▶ [WHAT THE TASK ASKS] Rewrite the rows below as a numbered list, from the line with "Given: Click the Debug button in the toolbar" to the line with "Looking at the", including both of those lines and skipping any blank lines. Leave the pictures out of your answer.

***** DATASET ROWS

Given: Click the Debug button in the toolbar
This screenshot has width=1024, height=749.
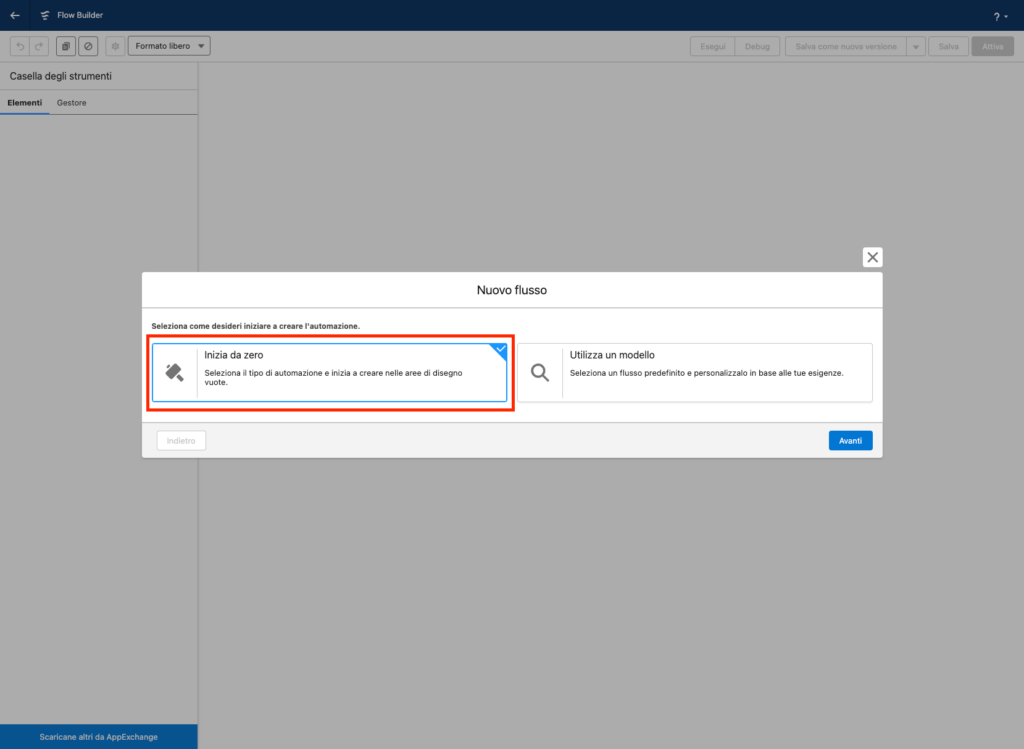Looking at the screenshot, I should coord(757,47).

**********
***** DATASET ROWS

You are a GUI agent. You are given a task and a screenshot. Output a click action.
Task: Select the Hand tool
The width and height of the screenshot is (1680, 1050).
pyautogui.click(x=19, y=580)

**********
***** DATASET ROWS

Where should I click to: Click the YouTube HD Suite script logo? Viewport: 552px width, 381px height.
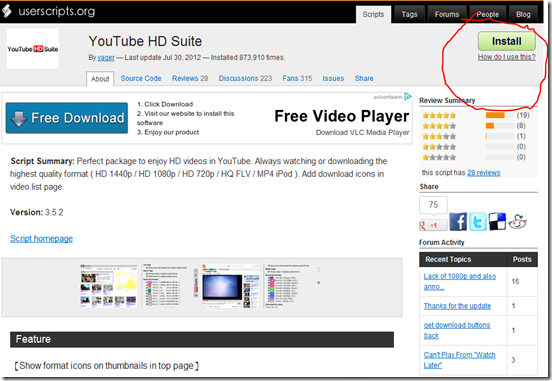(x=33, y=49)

**********

▶ [ANSWER FOR THIS EXERCISE]
1. Given: Click the Debug button in the toolbar
2. This screenshot has width=1024, height=749.
3. Looking at the screenshot, I should coord(757,47).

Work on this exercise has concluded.